The board may require speakers to fill out comment cards and keep their comments general in nature.
Two weeks after a School Board meeting was roiled by a dispute over transgender rights, the School Board is considering new restrictions on comments during public meetings.
During recent board meetings, a local transgender teen’s family attended and spoke during the meeting’s public comment periods to press the district to implement policies to protect transgender students’ rights in the schools.
On two occasions, a local pastor, Charlene Cothran, then took the mic during the public comment period to berate the transgender boy, calling him “confused,” referring to him as a girl. During the board’s Jan. 21 meeting, she raised her voice while speaking in the public comment period, imploring churchgoers to come to meetings and speak out against accommodations for trans people. She also held up a sign.
Audience members responded by rising in their seats and turning their backs in a show of support for the trans teen.
With the exception of board member Colleen Conlkin, who countered Cothran’s comments at length at the end of the two board meetings, School Board members did not respond directly.
Conklin has now temporarily stepped away from the board in order to apply for the district’s vacant superintendent position.
On the first workshop of her absence, board members considered new options brought by School Board attorney Kristy Gavin to restrict audience and speaker behavior.
A sign had been placed outside the board’s meeting room with a list of rules, including: "Speakers may not use any form of profanity or make loud, abusive comments," "No signs or placards shall be allowed in the Board meeting," and, "Following a warning, any person making impertinent or slanderous remarks, or who becomes boisterous while addressing the Board may be banned from further appearances before the board for the balance of the meeting. "
Gavin also presented options that would significantly change the format of the public comment period.
Currently, the district allows audience member comment on items not on the meeting agenda near the beginning of the meeting, and again near the end. Speakers at the podium sign in, then have three minutes to speak. They can also comment on any specific agenda item at the time that particular item is discussed by the board.
But the district, Gavin said, could eliminate the first public comment period, restricting citizen comments on items not on the agenda to the end of the meeting.
It could also require anyone who wants to speak during a public meeting to first fill out a comment card. They would then be called up individually by a district staff member.
That would streamline the public comment process, she said. She added that the current process, with residents signing their names at the podium right before they speak, tends to make speakers feel rushed and write illegible signatures.
“This way, each person knows they would be coming,” Gavin said. “They would also be notifying us of the subject matter that they intend to speak about.”
Gavin said she’d been speaking with a staff member of another district who’d said that that district doesn’t allow comments that address any specific person or situation, and restricts speakers to generalities.
“Then, again, the student isn’t being foisted into the limelight,” Gavin said.
“That’s excellent; I like it,” Board Chairwoman Janet McDonald said.

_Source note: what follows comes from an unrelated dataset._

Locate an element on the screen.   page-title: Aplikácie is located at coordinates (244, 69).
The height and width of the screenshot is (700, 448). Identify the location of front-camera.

Gavin spoke of the kind of comment that would not be allowed — any in which a parent speaks specifically about an issue with their own child — and gave an example of one which would: a comment such as a recent one by a community member who urged the district to ensure it has adequate equipment to prevent heat stroke at district athletic events.
Such a policy would have barred Randy Bertrand, the parent of the local transgender teen, from addressing the board specifically about what his child was experiencing. It also would have barred Cothran from speaking abusively about the teen.
No other local government body in Flagler County has such stringent rules about what the public can or can’t speak about during the public comment period, and none require comment cards.
“I’m not in favor of the cards,” board member Andy Dance said. “I feel like it’s a limitation on our public’s free speech."
The issue with illegible signatures on the public comment sign in sheet, he said, could be addressed simply by placing the sheet on a table with a staff member rather than at the podium itself. Dance said he thought the full board should be present to discuss any such policy changes before they're enacted.
And, he reiterated, "I don’t like the cards at all."
Board member Maria Barbosa was in favor of the cards; Trevor Tucker was absent. McDonald suggested a trial period for the proposed new policy.